The radiographic features of achondroplasia exhibit large calvarial bones with a small cranial base and facial bones. The vertebral pedicles are short throughout the spine as noted on a lateral radiograph. The interpedicular distance, which normally increases from the first to the fifth lumbar vertebrae, decreases in achondroplasia. The iliac bones are short and round and the acetabular roofs are flat. The tubular bones are short with mild irregular and flared metaphyses. The fibula is disproportionately long compared with the tibia. Hand radiographs show shortening of the metacarpals and phalanges with trident configuration.[7]
The dentition of achondroplastic dwarfs is usually normal, although there may be delayed eruption. Developmentally absent teeth have been reported rarely.[2,8] Stafne (1950) reported retarded eruption of many permanent teeth in a 30-year-old affected male.[8] Several odonto-stomatologic manifestations of achondroplasia have been previously reported; including skeletal and dental class III malocclusion, a narrow maxilla, macroglossia and an open bite between the posterior teeth.[8] The previous cases reported in literature have showed presence of posterior cross bite, Class III malocclusion and abnormally large tongue in all the cases.[9,10,11] Incidence of periodontal disease, benign migratory glossitis and trigeminal neuralgia in achondroplastic patients was also noted.[8,9,11] There was no available data regarding the incidence of oligodontia in achondroplastic children. Our patient had midfacial hypoplasia with retruded maxilla, however, marked mandibular prognathism was not observed. In our case the finding of oligodontia was more pronounced than any other cases reported in literature.
The differential diagnosis of achondroplasia includes other chondrodystrophies including hypochondroplasia and chondroectodermal dysplasia. Although hypochondroplasia is associated with dwarfism, it can be differentiated from achondroplasia by milder clinical features. Brachycephaly is much less pronounced in hypochondroplasia and also the trident hand configuration is not seen in hypochondroplasia.[4]

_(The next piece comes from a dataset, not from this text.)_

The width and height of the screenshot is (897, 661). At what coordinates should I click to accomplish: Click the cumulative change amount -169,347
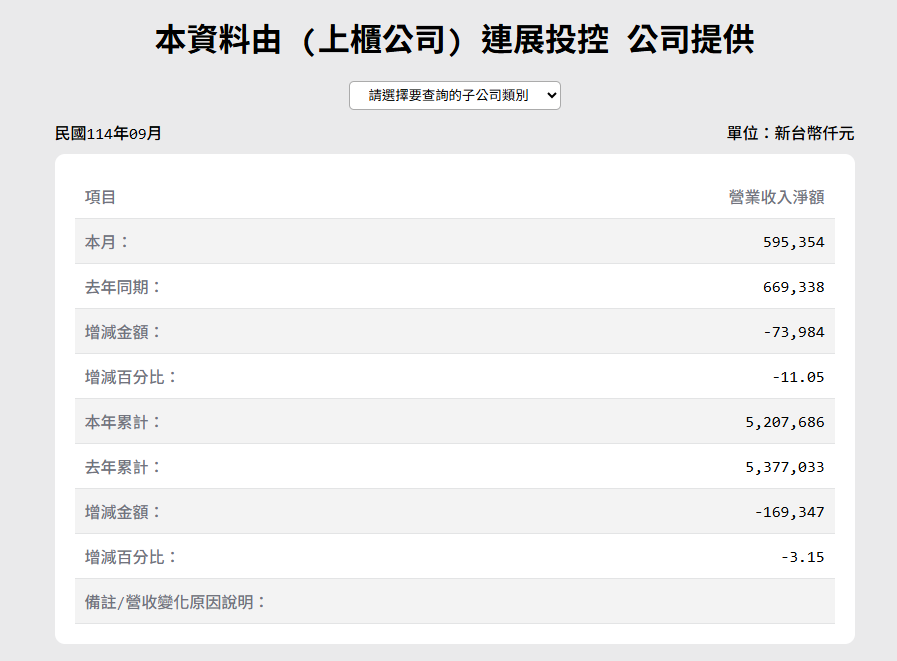[789, 512]
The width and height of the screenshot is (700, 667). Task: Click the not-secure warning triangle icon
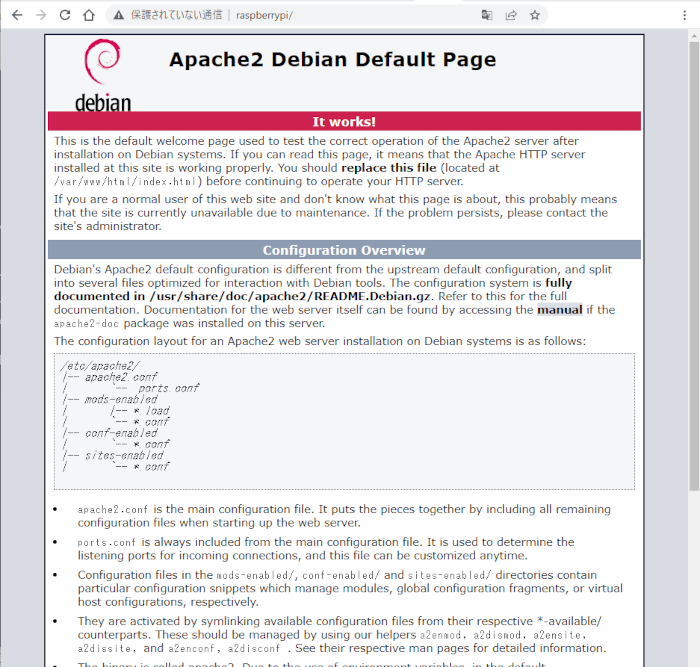point(118,16)
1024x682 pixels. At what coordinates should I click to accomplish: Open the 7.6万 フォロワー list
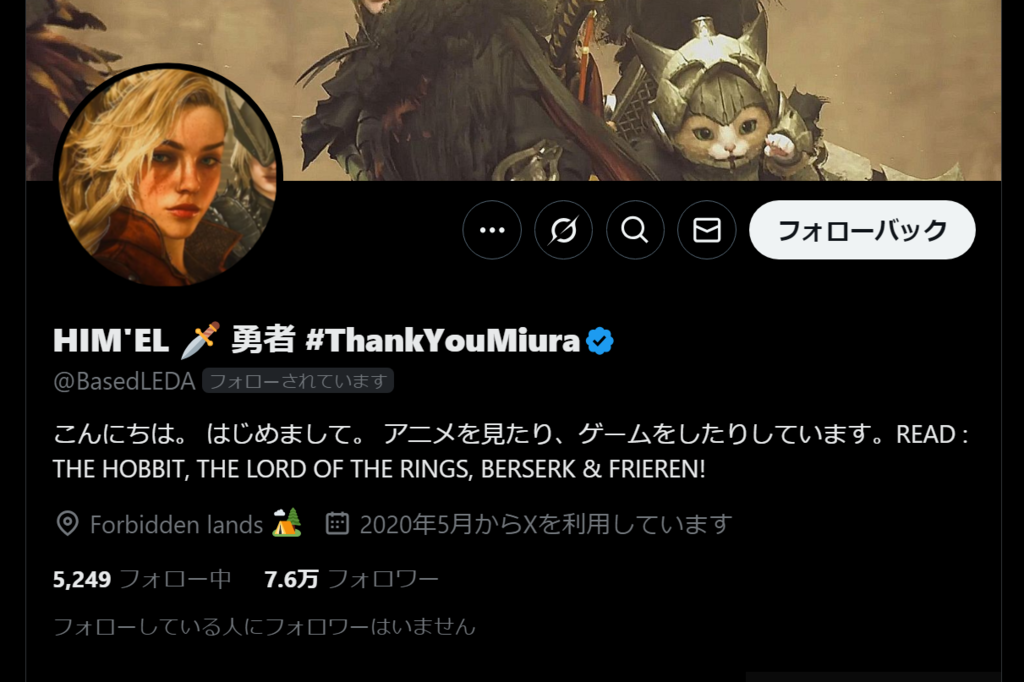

Dealing with achondroplastic children may require special psychological management during dental treatment, as the presence of disproportionate short stature can cause a number of psychosocial and social problems. Furthermore, special precautions in head control during dental intervention are essential, due to the possible presence of craniocervical instability, foramen magnum stenosis and limited neck extension; as these may contribute to respiratory complications.[6]
CONCLUSION
A patient with achondroplasia not only requires specific medical management, but also requires special attention with definitive dental management along with psychological support to help him lead a normal life and cope up with the medical as well as social challenges of life.
Footnotes
Source of Support: Nil.
Conflict of Interest: None declared.